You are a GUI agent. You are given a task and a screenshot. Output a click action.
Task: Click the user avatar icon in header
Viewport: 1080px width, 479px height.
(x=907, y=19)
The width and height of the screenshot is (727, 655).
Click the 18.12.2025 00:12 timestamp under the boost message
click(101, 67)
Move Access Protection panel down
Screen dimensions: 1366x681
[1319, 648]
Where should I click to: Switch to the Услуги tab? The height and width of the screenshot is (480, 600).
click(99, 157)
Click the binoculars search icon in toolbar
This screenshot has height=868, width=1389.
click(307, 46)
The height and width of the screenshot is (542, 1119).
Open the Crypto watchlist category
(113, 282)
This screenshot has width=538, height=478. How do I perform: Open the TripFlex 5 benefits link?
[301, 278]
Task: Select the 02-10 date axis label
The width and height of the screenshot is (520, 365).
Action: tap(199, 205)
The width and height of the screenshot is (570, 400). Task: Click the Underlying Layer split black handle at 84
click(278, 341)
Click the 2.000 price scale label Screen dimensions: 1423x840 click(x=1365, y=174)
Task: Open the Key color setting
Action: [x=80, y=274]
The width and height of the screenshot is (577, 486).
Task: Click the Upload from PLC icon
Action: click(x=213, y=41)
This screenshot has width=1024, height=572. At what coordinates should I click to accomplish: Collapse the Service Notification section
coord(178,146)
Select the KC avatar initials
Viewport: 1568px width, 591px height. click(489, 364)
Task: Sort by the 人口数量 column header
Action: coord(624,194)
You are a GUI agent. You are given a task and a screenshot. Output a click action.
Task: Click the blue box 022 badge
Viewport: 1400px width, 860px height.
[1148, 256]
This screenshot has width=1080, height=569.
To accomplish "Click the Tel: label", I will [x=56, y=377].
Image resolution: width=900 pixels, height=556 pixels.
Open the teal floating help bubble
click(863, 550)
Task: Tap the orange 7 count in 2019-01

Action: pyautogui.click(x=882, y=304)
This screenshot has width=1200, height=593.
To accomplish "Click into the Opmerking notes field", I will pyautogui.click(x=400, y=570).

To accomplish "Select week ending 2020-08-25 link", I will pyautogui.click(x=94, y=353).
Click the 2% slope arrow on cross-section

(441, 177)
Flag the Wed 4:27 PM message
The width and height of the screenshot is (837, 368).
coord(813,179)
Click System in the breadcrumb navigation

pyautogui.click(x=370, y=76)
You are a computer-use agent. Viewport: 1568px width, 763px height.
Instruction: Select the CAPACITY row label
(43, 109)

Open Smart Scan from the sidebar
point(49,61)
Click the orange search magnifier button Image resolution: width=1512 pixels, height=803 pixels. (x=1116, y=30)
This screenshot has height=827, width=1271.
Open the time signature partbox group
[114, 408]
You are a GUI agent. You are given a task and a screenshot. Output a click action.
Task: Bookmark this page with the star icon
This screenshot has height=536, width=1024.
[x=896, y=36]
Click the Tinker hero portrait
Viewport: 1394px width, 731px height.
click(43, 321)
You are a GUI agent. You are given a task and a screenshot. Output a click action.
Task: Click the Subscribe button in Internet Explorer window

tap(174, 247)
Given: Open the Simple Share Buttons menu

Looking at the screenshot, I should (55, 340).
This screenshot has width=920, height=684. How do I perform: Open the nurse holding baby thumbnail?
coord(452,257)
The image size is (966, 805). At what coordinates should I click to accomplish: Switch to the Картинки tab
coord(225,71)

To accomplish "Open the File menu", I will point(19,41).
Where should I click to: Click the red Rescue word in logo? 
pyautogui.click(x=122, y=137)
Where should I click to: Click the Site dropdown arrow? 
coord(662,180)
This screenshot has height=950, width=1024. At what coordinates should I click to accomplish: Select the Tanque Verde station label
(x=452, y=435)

● ● ● ● ●

Aim of the task:
Whole listing, every line: reproduce it exactly.

Task result:
You are a GUI agent. You are given a task and a screenshot. Output a click action.
Task: Click the user avatar icon in header
Viewport: 1080px width, 479px height.
(x=907, y=19)
The width and height of the screenshot is (727, 655).
Click the 18.12.2025 00:12 timestamp under the boost message
click(101, 67)
Move Access Protection panel down
Screen dimensions: 1366x681
[1319, 648]
Where should I click to: Switch to the Услуги tab? The height and width of the screenshot is (480, 600).
click(99, 157)
Click the binoculars search icon in toolbar
This screenshot has height=868, width=1389.
click(307, 46)
The height and width of the screenshot is (542, 1119).
Open the Crypto watchlist category
(113, 282)
This screenshot has width=538, height=478. How do I perform: Open the TripFlex 5 benefits link?
[301, 278]
Task: Select the 02-10 date axis label
The width and height of the screenshot is (520, 365).
Action: tap(199, 205)
The width and height of the screenshot is (570, 400). Task: Click the Underlying Layer split black handle at 84
click(278, 341)
Click the 2.000 price scale label Screen dimensions: 1423x840 click(x=1365, y=174)
Task: Open the Key color setting
Action: [x=80, y=274]
The width and height of the screenshot is (577, 486).
Task: Click the Upload from PLC icon
Action: click(x=213, y=41)
This screenshot has width=1024, height=572. At what coordinates should I click to accomplish: Collapse the Service Notification section
coord(178,146)
Select the KC avatar initials
Viewport: 1568px width, 591px height. click(489, 364)
Task: Sort by the 人口数量 column header
Action: coord(624,194)
You are a GUI agent. You are given a task and a screenshot. Output a click action.
Task: Click the blue box 022 badge
Viewport: 1400px width, 860px height.
[1148, 256]
This screenshot has width=1080, height=569.
To accomplish "Click the Tel: label", I will [x=56, y=377].
Image resolution: width=900 pixels, height=556 pixels.
Open the teal floating help bubble
click(863, 550)
Task: Tap the orange 7 count in 2019-01

Action: pyautogui.click(x=882, y=304)
This screenshot has width=1200, height=593.
To accomplish "Click into the Opmerking notes field", I will pyautogui.click(x=400, y=570).

To accomplish "Select week ending 2020-08-25 link", I will pyautogui.click(x=94, y=353).
Click the 2% slope arrow on cross-section

(441, 177)
Flag the Wed 4:27 PM message
The width and height of the screenshot is (837, 368).
coord(813,179)
Click System in the breadcrumb navigation

pyautogui.click(x=370, y=76)
You are a computer-use agent. Viewport: 1568px width, 763px height.
Instruction: Select the CAPACITY row label
(43, 109)

Open Smart Scan from the sidebar
point(49,61)
Click the orange search magnifier button Image resolution: width=1512 pixels, height=803 pixels. (x=1116, y=30)
This screenshot has height=827, width=1271.
Open the time signature partbox group
[114, 408]
You are a GUI agent. You are given a task and a screenshot. Output a click action.
Task: Bookmark this page with the star icon
This screenshot has height=536, width=1024.
[x=896, y=36]
Click the Tinker hero portrait
Viewport: 1394px width, 731px height.
click(43, 321)
You are a GUI agent. You are given a task and a screenshot. Output a click action.
Task: Click the Subscribe button in Internet Explorer window

tap(174, 247)
Given: Open the Simple Share Buttons menu

Looking at the screenshot, I should (55, 340).
This screenshot has width=920, height=684. How do I perform: Open the nurse holding baby thumbnail?
coord(452,257)
The image size is (966, 805). At what coordinates should I click to accomplish: Switch to the Картинки tab
coord(225,71)

To accomplish "Open the File menu", I will point(19,41).
Where should I click to: Click the red Rescue word in logo? 
pyautogui.click(x=122, y=137)
Where should I click to: Click the Site dropdown arrow? 
coord(662,180)
This screenshot has height=950, width=1024. At what coordinates should I click to accomplish: Select the Tanque Verde station label
(x=452, y=435)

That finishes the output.